[Collection entries]
========
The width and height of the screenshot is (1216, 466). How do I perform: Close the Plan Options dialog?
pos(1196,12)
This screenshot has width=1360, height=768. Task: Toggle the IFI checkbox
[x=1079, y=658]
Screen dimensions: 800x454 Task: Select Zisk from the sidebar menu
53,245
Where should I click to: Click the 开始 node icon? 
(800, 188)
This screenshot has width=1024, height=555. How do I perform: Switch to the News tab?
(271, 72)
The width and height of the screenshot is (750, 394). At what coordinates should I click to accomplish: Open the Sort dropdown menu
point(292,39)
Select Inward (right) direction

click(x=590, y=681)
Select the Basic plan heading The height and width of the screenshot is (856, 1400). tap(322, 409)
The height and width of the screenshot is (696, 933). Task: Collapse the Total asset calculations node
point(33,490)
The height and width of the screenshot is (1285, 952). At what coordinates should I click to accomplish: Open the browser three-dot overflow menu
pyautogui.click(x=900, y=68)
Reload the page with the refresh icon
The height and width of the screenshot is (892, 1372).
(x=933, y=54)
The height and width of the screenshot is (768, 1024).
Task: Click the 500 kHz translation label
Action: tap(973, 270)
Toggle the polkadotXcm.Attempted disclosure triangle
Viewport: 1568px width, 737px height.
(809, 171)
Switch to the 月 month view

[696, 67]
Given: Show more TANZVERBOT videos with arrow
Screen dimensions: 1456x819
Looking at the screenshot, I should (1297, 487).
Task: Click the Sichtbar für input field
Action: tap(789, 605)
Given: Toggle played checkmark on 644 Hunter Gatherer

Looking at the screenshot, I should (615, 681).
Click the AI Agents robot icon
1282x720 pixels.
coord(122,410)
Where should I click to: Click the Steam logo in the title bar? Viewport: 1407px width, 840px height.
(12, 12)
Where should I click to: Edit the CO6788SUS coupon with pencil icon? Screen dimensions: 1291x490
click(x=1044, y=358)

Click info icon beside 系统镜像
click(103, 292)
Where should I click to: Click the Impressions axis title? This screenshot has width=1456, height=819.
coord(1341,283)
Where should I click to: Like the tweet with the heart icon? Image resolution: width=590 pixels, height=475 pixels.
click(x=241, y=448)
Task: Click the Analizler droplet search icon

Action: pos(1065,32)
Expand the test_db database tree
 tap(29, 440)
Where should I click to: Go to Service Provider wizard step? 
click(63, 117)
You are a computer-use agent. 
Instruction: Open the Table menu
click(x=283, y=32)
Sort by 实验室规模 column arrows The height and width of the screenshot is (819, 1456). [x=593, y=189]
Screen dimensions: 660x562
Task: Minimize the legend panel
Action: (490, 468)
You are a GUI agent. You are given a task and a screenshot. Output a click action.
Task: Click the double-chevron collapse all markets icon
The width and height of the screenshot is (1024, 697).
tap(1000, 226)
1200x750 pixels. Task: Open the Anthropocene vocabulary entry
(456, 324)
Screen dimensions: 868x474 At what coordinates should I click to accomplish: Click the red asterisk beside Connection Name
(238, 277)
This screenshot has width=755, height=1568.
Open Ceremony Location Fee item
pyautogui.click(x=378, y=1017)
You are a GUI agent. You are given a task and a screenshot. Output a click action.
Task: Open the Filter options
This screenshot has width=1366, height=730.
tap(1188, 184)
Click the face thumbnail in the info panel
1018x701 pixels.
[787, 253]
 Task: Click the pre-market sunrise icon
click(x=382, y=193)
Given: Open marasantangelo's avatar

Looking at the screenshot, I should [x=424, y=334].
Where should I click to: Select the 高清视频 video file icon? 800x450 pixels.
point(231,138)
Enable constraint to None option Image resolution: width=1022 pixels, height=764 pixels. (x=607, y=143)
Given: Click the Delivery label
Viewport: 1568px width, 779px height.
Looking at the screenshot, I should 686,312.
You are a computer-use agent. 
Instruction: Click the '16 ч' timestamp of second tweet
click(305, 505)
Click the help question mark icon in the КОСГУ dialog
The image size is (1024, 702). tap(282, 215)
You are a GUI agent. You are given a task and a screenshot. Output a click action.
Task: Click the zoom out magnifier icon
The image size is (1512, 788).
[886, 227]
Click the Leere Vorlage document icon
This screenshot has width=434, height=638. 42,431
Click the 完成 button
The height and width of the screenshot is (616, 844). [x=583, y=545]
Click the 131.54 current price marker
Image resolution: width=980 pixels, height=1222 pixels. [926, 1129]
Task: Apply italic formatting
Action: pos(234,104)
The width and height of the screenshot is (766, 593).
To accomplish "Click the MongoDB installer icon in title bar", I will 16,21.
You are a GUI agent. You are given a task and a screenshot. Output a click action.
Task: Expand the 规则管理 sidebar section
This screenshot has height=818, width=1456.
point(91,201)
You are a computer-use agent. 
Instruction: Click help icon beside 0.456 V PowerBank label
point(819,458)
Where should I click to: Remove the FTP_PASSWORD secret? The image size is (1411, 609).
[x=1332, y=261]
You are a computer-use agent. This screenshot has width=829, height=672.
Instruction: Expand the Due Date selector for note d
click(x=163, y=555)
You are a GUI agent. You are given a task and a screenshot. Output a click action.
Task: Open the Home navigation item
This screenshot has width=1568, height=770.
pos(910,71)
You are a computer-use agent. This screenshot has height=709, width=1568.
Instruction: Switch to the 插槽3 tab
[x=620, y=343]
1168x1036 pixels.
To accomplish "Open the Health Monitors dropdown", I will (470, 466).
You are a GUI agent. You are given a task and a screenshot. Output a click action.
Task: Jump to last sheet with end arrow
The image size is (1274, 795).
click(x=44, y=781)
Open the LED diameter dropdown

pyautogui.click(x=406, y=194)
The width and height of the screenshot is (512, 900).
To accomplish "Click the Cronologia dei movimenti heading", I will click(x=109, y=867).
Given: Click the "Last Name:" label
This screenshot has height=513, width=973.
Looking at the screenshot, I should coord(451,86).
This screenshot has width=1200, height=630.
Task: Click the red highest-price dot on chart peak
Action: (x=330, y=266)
========
» Set exercise: Please reproduce every one of the entries above, word for word.

» Solved exercise:
The width and height of the screenshot is (1216, 466). How do I perform: Close the Plan Options dialog?
pos(1196,12)
This screenshot has width=1360, height=768. Task: Toggle the IFI checkbox
[x=1079, y=658]
Screen dimensions: 800x454 Task: Select Zisk from the sidebar menu
53,245
Where should I click to: Click the 开始 node icon? 
(800, 188)
This screenshot has width=1024, height=555. How do I perform: Switch to the News tab?
(271, 72)
The width and height of the screenshot is (750, 394). At what coordinates should I click to accomplish: Open the Sort dropdown menu
point(292,39)
Select Inward (right) direction

click(x=590, y=681)
Select the Basic plan heading The height and width of the screenshot is (856, 1400). tap(322, 409)
The height and width of the screenshot is (696, 933). Task: Collapse the Total asset calculations node
point(33,490)
The height and width of the screenshot is (1285, 952). At what coordinates should I click to accomplish: Open the browser three-dot overflow menu
pyautogui.click(x=900, y=68)
Reload the page with the refresh icon
The height and width of the screenshot is (892, 1372).
(x=933, y=54)
The height and width of the screenshot is (768, 1024).
Task: Click the 500 kHz translation label
Action: tap(973, 270)
Toggle the polkadotXcm.Attempted disclosure triangle
Viewport: 1568px width, 737px height.
(809, 171)
Switch to the 月 month view

[696, 67]
Given: Show more TANZVERBOT videos with arrow
Screen dimensions: 1456x819
Looking at the screenshot, I should (1297, 487).
Task: Click the Sichtbar für input field
Action: tap(789, 605)
Given: Toggle played checkmark on 644 Hunter Gatherer

Looking at the screenshot, I should (615, 681).
Click the AI Agents robot icon
1282x720 pixels.
coord(122,410)
Where should I click to: Click the Steam logo in the title bar? Viewport: 1407px width, 840px height.
(12, 12)
Where should I click to: Edit the CO6788SUS coupon with pencil icon? Screen dimensions: 1291x490
click(x=1044, y=358)

Click info icon beside 系统镜像
click(103, 292)
Where should I click to: Click the Impressions axis title? This screenshot has width=1456, height=819.
coord(1341,283)
Where should I click to: Like the tweet with the heart icon? Image resolution: width=590 pixels, height=475 pixels.
click(x=241, y=448)
Task: Click the Analizler droplet search icon

Action: pos(1065,32)
Expand the test_db database tree
 tap(29, 440)
Where should I click to: Go to Service Provider wizard step? 
click(63, 117)
You are a computer-use agent. 
Instruction: Open the Table menu
click(x=283, y=32)
Sort by 实验室规模 column arrows The height and width of the screenshot is (819, 1456). [x=593, y=189]
Screen dimensions: 660x562
Task: Minimize the legend panel
Action: (490, 468)
You are a GUI agent. You are given a task and a screenshot. Output a click action.
Task: Click the double-chevron collapse all markets icon
The width and height of the screenshot is (1024, 697).
tap(1000, 226)
1200x750 pixels. Task: Open the Anthropocene vocabulary entry
(456, 324)
Screen dimensions: 868x474 At what coordinates should I click to accomplish: Click the red asterisk beside Connection Name
(238, 277)
This screenshot has width=755, height=1568.
Open Ceremony Location Fee item
pyautogui.click(x=378, y=1017)
You are a GUI agent. You are given a task and a screenshot. Output a click action.
Task: Open the Filter options
This screenshot has width=1366, height=730.
tap(1188, 184)
Click the face thumbnail in the info panel
1018x701 pixels.
[787, 253]
 Task: Click the pre-market sunrise icon
click(x=382, y=193)
Given: Open marasantangelo's avatar

Looking at the screenshot, I should [x=424, y=334].
Where should I click to: Select the 高清视频 video file icon? 800x450 pixels.
point(231,138)
Enable constraint to None option Image resolution: width=1022 pixels, height=764 pixels. (x=607, y=143)
Given: Click the Delivery label
Viewport: 1568px width, 779px height.
Looking at the screenshot, I should 686,312.
You are a computer-use agent. 
Instruction: Click the '16 ч' timestamp of second tweet
click(305, 505)
Click the help question mark icon in the КОСГУ dialog
The image size is (1024, 702). tap(282, 215)
You are a GUI agent. You are given a task and a screenshot. Output a click action.
Task: Click the zoom out magnifier icon
The image size is (1512, 788).
[886, 227]
Click the Leere Vorlage document icon
This screenshot has width=434, height=638. 42,431
Click the 完成 button
The height and width of the screenshot is (616, 844). [x=583, y=545]
Click the 131.54 current price marker
Image resolution: width=980 pixels, height=1222 pixels. [926, 1129]
Task: Apply italic formatting
Action: pos(234,104)
The width and height of the screenshot is (766, 593).
To accomplish "Click the MongoDB installer icon in title bar", I will 16,21.
You are a GUI agent. You are given a task and a screenshot. Output a click action.
Task: Expand the 规则管理 sidebar section
This screenshot has height=818, width=1456.
point(91,201)
You are a computer-use agent. 
Instruction: Click help icon beside 0.456 V PowerBank label
point(819,458)
Where should I click to: Remove the FTP_PASSWORD secret? The image size is (1411, 609).
[x=1332, y=261]
You are a computer-use agent. This screenshot has width=829, height=672.
Instruction: Expand the Due Date selector for note d
click(x=163, y=555)
You are a GUI agent. You are given a task and a screenshot. Output a click action.
Task: Open the Home navigation item
This screenshot has width=1568, height=770.
pos(910,71)
You are a computer-use agent. This screenshot has height=709, width=1568.
Instruction: Switch to the 插槽3 tab
[x=620, y=343]
1168x1036 pixels.
To accomplish "Open the Health Monitors dropdown", I will (470, 466).
You are a GUI agent. You are given a task and a screenshot. Output a click action.
Task: Jump to last sheet with end arrow
The image size is (1274, 795).
click(x=44, y=781)
Open the LED diameter dropdown

pyautogui.click(x=406, y=194)
The width and height of the screenshot is (512, 900).
To accomplish "Click the Cronologia dei movimenti heading", I will click(x=109, y=867).
Given: Click the "Last Name:" label
This screenshot has height=513, width=973.
Looking at the screenshot, I should coord(451,86).
This screenshot has width=1200, height=630.
Task: Click the red highest-price dot on chart peak
Action: (x=330, y=266)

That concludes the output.